RECORDS –
---

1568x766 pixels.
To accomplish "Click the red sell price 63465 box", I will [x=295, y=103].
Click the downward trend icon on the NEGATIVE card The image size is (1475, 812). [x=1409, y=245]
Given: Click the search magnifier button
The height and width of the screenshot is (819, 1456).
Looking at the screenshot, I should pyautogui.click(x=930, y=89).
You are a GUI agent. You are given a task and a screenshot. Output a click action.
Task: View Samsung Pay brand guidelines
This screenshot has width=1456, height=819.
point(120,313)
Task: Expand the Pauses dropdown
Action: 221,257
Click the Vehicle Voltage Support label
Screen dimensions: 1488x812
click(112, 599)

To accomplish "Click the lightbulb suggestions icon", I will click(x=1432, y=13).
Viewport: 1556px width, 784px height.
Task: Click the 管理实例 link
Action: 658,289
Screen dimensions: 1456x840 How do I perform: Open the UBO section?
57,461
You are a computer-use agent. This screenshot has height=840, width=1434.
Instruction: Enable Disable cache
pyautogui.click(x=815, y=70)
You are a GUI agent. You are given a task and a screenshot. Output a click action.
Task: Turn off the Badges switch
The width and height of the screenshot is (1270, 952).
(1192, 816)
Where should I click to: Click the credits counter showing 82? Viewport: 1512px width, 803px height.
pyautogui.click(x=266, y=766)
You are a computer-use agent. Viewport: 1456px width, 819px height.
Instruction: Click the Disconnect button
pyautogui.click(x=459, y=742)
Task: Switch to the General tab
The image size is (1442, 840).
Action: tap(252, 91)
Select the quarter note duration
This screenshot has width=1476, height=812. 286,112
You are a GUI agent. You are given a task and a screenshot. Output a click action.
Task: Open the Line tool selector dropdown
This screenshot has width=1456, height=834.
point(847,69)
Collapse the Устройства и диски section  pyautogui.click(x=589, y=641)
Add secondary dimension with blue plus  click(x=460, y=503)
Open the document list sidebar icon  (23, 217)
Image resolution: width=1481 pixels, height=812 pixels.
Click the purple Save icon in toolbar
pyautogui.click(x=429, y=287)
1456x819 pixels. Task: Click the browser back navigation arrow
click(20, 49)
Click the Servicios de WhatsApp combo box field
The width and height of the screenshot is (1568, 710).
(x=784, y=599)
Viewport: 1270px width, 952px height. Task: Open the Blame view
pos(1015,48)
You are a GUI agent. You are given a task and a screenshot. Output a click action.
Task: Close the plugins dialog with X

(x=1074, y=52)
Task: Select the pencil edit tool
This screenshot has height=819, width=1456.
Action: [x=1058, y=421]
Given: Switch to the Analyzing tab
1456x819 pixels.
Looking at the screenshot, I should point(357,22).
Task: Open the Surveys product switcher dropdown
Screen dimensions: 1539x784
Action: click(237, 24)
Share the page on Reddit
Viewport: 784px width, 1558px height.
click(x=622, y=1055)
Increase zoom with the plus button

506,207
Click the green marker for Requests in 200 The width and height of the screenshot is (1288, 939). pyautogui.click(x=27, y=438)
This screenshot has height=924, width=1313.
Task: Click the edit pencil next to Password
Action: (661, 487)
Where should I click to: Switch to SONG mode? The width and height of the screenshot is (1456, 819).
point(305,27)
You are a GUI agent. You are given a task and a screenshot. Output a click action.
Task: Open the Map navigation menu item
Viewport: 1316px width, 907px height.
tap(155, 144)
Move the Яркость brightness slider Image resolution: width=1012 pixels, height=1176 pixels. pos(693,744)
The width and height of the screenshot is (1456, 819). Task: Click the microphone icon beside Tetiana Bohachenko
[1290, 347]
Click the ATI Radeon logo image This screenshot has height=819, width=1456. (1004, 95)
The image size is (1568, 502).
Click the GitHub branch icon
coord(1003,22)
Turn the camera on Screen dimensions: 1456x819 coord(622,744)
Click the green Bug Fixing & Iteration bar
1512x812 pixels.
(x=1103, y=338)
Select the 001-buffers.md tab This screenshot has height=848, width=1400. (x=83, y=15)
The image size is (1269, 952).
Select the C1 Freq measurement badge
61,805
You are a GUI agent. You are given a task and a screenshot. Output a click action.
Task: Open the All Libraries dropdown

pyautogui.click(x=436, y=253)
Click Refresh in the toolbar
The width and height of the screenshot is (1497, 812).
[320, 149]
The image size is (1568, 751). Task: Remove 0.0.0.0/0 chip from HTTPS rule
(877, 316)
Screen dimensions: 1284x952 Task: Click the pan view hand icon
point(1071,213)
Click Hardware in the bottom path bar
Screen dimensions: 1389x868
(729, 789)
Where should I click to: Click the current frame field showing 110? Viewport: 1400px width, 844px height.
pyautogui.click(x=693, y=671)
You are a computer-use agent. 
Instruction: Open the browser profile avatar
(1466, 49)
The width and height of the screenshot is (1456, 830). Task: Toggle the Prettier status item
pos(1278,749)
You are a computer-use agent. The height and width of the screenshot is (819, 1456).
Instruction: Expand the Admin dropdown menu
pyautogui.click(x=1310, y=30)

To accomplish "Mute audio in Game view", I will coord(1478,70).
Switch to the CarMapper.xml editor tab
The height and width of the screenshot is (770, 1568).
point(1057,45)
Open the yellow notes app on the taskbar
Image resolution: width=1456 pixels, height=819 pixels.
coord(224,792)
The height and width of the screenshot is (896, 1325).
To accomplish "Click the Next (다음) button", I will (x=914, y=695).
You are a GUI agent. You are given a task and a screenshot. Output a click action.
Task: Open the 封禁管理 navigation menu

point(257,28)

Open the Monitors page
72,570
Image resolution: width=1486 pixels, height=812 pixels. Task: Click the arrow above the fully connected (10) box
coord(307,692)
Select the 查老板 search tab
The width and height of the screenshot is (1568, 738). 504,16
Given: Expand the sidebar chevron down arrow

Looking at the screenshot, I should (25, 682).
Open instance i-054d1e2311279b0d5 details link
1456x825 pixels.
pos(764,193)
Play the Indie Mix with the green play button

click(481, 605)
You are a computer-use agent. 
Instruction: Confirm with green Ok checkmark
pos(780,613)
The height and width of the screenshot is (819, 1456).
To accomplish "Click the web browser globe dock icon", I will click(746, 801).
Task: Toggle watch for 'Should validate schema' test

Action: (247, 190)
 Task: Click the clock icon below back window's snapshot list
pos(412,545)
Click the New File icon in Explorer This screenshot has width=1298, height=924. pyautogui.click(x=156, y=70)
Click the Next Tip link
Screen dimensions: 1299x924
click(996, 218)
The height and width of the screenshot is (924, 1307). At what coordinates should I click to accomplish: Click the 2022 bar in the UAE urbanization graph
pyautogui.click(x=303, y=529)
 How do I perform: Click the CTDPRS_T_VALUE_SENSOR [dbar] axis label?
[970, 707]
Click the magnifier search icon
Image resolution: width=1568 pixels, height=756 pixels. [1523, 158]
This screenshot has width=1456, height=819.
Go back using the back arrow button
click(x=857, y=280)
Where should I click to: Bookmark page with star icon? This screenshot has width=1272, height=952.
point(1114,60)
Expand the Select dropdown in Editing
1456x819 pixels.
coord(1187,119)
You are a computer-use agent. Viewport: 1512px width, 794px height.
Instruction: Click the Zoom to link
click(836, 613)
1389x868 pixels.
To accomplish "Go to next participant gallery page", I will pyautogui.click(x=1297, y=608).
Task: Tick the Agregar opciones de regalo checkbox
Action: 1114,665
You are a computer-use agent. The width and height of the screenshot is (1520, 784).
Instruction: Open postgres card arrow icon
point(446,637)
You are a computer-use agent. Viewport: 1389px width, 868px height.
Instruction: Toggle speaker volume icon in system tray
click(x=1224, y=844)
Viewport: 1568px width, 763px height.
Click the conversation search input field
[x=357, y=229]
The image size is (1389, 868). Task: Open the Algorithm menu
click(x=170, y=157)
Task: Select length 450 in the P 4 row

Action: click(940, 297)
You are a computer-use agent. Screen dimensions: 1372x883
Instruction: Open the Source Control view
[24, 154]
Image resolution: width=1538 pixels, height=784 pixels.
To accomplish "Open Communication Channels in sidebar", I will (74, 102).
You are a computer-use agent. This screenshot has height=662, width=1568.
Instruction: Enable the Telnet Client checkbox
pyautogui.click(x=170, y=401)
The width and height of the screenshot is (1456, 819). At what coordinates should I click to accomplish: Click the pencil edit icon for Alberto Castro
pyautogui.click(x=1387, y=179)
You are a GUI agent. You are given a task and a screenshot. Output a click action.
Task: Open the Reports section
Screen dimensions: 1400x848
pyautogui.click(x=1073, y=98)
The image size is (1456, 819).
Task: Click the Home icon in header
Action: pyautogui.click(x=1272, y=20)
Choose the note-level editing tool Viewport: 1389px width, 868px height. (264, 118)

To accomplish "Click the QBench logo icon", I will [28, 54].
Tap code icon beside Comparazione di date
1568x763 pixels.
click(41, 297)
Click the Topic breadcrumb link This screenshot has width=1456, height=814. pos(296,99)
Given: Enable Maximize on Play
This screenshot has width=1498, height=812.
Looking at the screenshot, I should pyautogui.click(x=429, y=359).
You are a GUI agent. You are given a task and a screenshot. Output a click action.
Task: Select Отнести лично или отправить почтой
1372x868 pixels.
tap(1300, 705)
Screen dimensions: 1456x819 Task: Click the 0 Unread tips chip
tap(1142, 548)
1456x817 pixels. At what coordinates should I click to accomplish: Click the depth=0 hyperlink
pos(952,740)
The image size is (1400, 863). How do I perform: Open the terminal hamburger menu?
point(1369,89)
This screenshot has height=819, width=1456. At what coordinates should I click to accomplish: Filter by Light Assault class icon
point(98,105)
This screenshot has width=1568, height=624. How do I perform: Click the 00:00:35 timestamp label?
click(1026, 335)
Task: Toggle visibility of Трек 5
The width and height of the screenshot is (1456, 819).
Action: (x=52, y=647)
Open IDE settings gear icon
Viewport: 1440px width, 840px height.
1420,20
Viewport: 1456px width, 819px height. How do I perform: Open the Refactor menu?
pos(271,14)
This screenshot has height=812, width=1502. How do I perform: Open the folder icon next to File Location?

---

TASK INSTRUCTIONS –
Look above for the line that contains "The width and height of the screenshot is (1497, 812).". Starting there, transcribe every line exactly until you have copied the line that contains "Click Hardware in the bottom path bar".

EXERCISE SOLUTION –
The width and height of the screenshot is (1497, 812).
[320, 149]
The image size is (1568, 751). Task: Remove 0.0.0.0/0 chip from HTTPS rule
(877, 316)
Screen dimensions: 1284x952 Task: Click the pan view hand icon
point(1071,213)
Click Hardware in the bottom path bar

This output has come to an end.